Reconstruction with velocities

TL;DR

This paper explores using radial velocities from the kinematic Sunyaev-Zel'dovich effect to improve galaxy reconstruction near survey boundaries, significantly reducing boundary effects in clustering analysis.

Contribution

It introduces a novel approach of incorporating velocity data from CMB observations to mitigate boundary effects in galaxy reconstruction.

Findings

Velocity information reduces boundary effects from ~100 Mpc/h to ~30-40 Mpc/h.

Using Simons Observatory data enhances reconstruction accuracy near survey edges.

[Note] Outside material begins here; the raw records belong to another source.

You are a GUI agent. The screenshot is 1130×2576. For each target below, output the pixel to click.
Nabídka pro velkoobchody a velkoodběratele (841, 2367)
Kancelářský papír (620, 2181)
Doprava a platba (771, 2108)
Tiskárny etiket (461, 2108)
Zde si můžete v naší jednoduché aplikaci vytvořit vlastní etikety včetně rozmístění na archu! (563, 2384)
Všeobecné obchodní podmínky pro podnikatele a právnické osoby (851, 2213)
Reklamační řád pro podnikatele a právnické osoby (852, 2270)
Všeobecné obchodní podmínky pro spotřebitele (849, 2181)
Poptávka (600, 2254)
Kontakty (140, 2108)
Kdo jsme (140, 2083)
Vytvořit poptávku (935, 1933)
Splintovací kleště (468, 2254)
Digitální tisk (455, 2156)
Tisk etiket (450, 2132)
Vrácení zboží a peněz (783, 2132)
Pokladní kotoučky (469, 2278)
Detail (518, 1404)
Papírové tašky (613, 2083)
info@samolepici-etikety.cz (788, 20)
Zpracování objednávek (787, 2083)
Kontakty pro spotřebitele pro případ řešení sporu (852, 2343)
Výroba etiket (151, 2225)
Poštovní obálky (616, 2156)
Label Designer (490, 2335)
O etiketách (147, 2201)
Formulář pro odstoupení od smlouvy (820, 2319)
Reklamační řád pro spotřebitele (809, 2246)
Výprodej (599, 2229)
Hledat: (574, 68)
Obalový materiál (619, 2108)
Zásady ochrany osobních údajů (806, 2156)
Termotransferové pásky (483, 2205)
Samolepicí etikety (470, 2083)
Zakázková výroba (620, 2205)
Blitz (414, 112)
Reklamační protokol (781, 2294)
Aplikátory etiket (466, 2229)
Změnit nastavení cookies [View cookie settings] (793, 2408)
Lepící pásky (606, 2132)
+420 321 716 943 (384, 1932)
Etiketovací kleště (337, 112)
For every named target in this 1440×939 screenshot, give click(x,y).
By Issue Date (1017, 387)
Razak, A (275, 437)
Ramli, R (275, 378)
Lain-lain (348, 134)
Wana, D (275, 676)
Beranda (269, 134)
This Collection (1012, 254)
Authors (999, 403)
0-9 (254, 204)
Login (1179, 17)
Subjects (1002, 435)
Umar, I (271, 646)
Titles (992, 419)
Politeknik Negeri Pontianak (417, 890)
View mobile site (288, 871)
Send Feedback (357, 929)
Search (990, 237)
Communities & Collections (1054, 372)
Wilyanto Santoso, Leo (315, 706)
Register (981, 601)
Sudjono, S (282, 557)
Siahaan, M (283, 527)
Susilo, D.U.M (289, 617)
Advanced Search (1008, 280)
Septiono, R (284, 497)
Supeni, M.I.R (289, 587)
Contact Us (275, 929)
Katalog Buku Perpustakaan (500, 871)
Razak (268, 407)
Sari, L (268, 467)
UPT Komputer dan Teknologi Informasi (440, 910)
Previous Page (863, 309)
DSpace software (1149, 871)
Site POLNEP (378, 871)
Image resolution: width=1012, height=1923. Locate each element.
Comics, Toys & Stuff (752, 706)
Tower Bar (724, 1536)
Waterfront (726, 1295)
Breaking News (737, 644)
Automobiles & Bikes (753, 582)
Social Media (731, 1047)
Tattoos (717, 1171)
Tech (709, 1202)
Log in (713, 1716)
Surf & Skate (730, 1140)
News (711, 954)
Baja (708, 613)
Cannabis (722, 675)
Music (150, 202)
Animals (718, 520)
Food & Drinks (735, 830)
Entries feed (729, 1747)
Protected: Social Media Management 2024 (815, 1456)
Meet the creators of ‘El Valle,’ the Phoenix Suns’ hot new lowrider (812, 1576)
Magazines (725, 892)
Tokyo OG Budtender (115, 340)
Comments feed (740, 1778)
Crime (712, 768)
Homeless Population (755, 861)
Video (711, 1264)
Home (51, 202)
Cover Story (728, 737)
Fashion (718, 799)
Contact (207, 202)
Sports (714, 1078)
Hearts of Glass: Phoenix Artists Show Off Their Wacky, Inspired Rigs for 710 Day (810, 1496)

Method benefits dense, low-redshift galaxy surveys with limited volume.

Abstract

Reconstruction is becoming a crucial procedure of galaxy clustering analysis for future spectroscopic redshift surveys to obtain subpercent level measurement of the baryon acoustic oscillation scale. Most reconstruction algorithms rely on an estimation of the displacement field from the observed galaxy distribution. However, the displacement reconstruction degrades near the survey boundary due to incomplete data and the boundary effects extend to $\sim100\,\mathrm{Mpc}/h$ within the interior of the survey volume. We study the possibility of using radial velocities measured from the cosmic microwave background observation through the kinematic Sunyaev-Zel'dovich effect to improve performance near the boundary. We find that the boundary effect can be reduced to $\sim30-40\,\mathrm{Mpc}/h$ with the velocity information from Simons Observatory. This is especially helpful for dense low redshift surveys where the volume is relatively small and a large fraction of total volume is affected by the boundary.